On CL Stunt Design
Introduction
Hey guys — here is a long-silenced voice from the past. My theories on Stunt aerodynamics have been somewhat controversial and, I still think, a little misunderstood. I want to summarize a few previously published opinions and offer some new ones on CL Stunt trimming.
Where I've Been
On May 12, 1982 my employer, Braniff, went broke. There went my 727 captain job, my airline paycheck, and the liberal free time I had used to build, practice, and compete. Fortunately, in 1980 I had started a video store as a second hobby. Suddenly that store became the sole support of the Rabe family, and the hobby became an 80-hour/week obsession to survive financially.
Things are better now. I'm back in the left seat at "new" Braniff and opening a second video store. Financial survival seems assured, but with two stores and a flying job, it doesn't appear I'll ever have time to compete again. Since I'm about gone from the scene, it's difficult to argue theories, explain misunderstandings, or rebut misquotes — so here's a summary of my thinking on trimming and design.

## [Provided material]
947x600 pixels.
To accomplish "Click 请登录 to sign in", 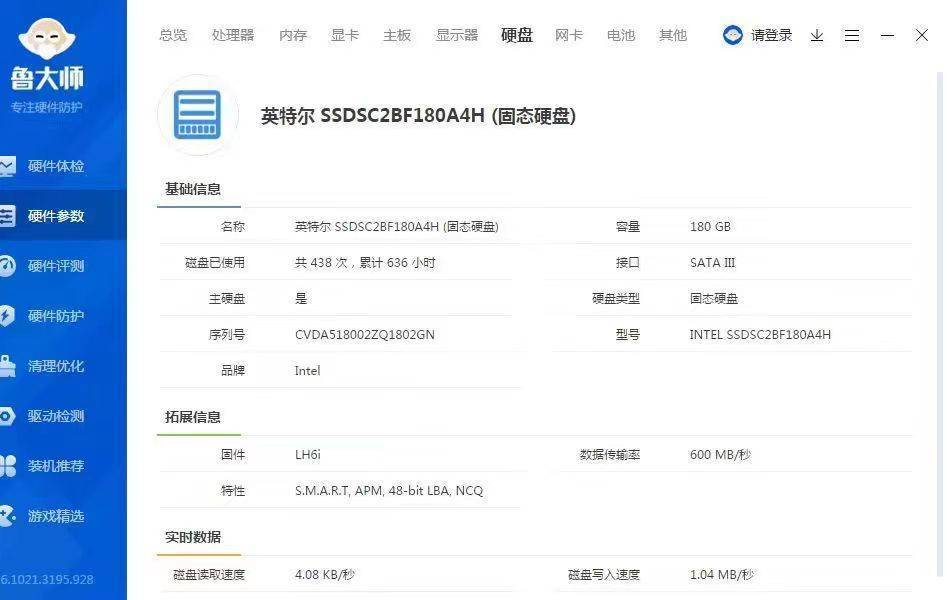I will coord(771,35).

## [Your tasks]
• a. Copy the stretch of the CL Stunt design text from "Where I've Been" through "to survive financially.".
• b. Sum up the text on CL Stunt design in two sentences.

## [Solutions by task]
• a.
Where I've Been
On May 12, 1982 my employer, Braniff, went broke. There went my 727 captain job, my airline paycheck, and the liberal free time I had used to build, practice, and compete. Fortunately, in 1980 I had started a video store as a second hobby. Suddenly that store became the sole support of the Rabe family, and the hobby became an 80-hour/week obsession to survive financially.

• b. The writer's theories on Stunt aerodynamics have been controversial and somewhat misunderstood, and the writer wants to summarize earlier opinions and offer new ones on CL Stunt trimming. After Braniff went broke in 1982, a video store started as a hobby became the family's only support, and though the writer is now back flying at the new Braniff and opening a second store, there seems to be no time to compete again, so this summary of thinking on trimming and design is offered because it is hard to argue theories or rebut misquotes while almost gone from the scene.